**REQUEST**.
Rewrite the material below as a numbered list, leaving out any blank lines.

**INPUT DATA**.
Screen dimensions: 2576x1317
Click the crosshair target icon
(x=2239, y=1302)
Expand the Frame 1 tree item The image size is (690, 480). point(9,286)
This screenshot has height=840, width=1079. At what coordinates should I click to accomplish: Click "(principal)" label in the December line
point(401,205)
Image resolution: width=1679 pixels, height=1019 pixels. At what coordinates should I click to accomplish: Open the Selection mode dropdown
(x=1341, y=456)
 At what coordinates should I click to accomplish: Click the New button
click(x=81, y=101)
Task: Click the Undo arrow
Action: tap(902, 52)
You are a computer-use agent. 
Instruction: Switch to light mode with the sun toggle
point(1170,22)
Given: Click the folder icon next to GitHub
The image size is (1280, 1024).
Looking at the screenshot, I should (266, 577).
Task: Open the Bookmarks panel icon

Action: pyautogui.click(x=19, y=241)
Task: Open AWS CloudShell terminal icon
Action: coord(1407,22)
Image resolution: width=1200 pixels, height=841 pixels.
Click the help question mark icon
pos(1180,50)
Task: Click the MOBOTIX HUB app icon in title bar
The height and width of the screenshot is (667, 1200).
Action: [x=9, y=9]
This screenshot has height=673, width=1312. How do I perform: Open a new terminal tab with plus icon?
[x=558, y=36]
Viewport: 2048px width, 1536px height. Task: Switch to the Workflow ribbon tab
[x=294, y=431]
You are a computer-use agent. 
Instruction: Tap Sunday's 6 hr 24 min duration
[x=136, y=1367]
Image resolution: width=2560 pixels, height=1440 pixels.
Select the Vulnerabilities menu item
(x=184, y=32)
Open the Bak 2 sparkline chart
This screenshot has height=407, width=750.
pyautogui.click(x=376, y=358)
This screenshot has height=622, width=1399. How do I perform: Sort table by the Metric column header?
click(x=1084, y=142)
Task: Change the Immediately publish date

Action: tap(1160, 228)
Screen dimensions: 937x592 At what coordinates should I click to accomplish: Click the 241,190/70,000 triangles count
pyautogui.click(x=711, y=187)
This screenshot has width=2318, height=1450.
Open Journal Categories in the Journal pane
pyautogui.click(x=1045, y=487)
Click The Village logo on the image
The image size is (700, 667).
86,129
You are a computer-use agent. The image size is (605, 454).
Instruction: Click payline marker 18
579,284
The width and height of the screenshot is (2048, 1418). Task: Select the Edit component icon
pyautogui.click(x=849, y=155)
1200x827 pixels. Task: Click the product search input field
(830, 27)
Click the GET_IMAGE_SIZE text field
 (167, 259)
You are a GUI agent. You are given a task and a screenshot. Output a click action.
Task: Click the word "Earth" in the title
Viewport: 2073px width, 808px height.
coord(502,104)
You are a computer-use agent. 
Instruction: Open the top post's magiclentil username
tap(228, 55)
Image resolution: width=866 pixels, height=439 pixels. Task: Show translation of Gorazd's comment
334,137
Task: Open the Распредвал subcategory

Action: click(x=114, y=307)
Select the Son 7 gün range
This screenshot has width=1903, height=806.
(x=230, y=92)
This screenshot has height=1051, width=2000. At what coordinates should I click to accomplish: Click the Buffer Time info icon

**SOLUTION TO THE PROBLEM**.
1. Screen dimensions: 2576x1317
2. Click the crosshair target icon
3. (x=2239, y=1302)
4. Expand the Frame 1 tree item The image size is (690, 480). point(9,286)
5. This screenshot has height=840, width=1079. At what coordinates should I click to accomplish: Click "(principal)" label in the December line
6. point(401,205)
7. Image resolution: width=1679 pixels, height=1019 pixels. At what coordinates should I click to accomplish: Open the Selection mode dropdown
8. (x=1341, y=456)
9.  At what coordinates should I click to accomplish: Click the New button
10. click(x=81, y=101)
11. Task: Click the Undo arrow
12. Action: tap(902, 52)
13. You are a computer-use agent. 
14. Instruction: Switch to light mode with the sun toggle
15. point(1170,22)
16. Given: Click the folder icon next to GitHub
17. The image size is (1280, 1024).
18. Looking at the screenshot, I should (266, 577).
19. Task: Open the Bookmarks panel icon
20. Action: pyautogui.click(x=19, y=241)
21. Task: Open AWS CloudShell terminal icon
22. Action: coord(1407,22)
23. Image resolution: width=1200 pixels, height=841 pixels.
24. Click the help question mark icon
25. pos(1180,50)
26. Task: Click the MOBOTIX HUB app icon in title bar
27. The height and width of the screenshot is (667, 1200).
28. Action: [x=9, y=9]
29. This screenshot has height=673, width=1312. How do I perform: Open a new terminal tab with plus icon?
30. [x=558, y=36]
31. Viewport: 2048px width, 1536px height. Task: Switch to the Workflow ribbon tab
32. [x=294, y=431]
33. You are a computer-use agent. 
34. Instruction: Tap Sunday's 6 hr 24 min duration
35. [x=136, y=1367]
36. Image resolution: width=2560 pixels, height=1440 pixels.
37. Select the Vulnerabilities menu item
38. (x=184, y=32)
39. Open the Bak 2 sparkline chart
40. This screenshot has height=407, width=750.
41. pyautogui.click(x=376, y=358)
42. This screenshot has height=622, width=1399. How do I perform: Sort table by the Metric column header?
43. click(x=1084, y=142)
44. Task: Change the Immediately publish date
45. Action: tap(1160, 228)
46. Screen dimensions: 937x592 At what coordinates should I click to accomplish: Click the 241,190/70,000 triangles count
47. pyautogui.click(x=711, y=187)
48. This screenshot has width=2318, height=1450.
49. Open Journal Categories in the Journal pane
50. pyautogui.click(x=1045, y=487)
51. Click The Village logo on the image
52. The image size is (700, 667).
53. 86,129
54. You are a computer-use agent. The image size is (605, 454).
55. Instruction: Click payline marker 18
56. 579,284
57. The width and height of the screenshot is (2048, 1418). Task: Select the Edit component icon
58. pyautogui.click(x=849, y=155)
59. 1200x827 pixels. Task: Click the product search input field
60. (830, 27)
61. Click the GET_IMAGE_SIZE text field
62.  (167, 259)
63. You are a GUI agent. You are given a task and a screenshot. Output a click action.
64. Task: Click the word "Earth" in the title
65. Viewport: 2073px width, 808px height.
66. coord(502,104)
67. You are a computer-use agent. 
68. Instruction: Open the top post's magiclentil username
69. tap(228, 55)
70. Image resolution: width=866 pixels, height=439 pixels. Task: Show translation of Gorazd's comment
71. 334,137
72. Task: Open the Распредвал subcategory
73. Action: click(x=114, y=307)
74. Select the Son 7 gün range
75. This screenshot has width=1903, height=806.
76. (x=230, y=92)
77. This screenshot has height=1051, width=2000. At what coordinates should I click to accomplish: Click the Buffer Time info icon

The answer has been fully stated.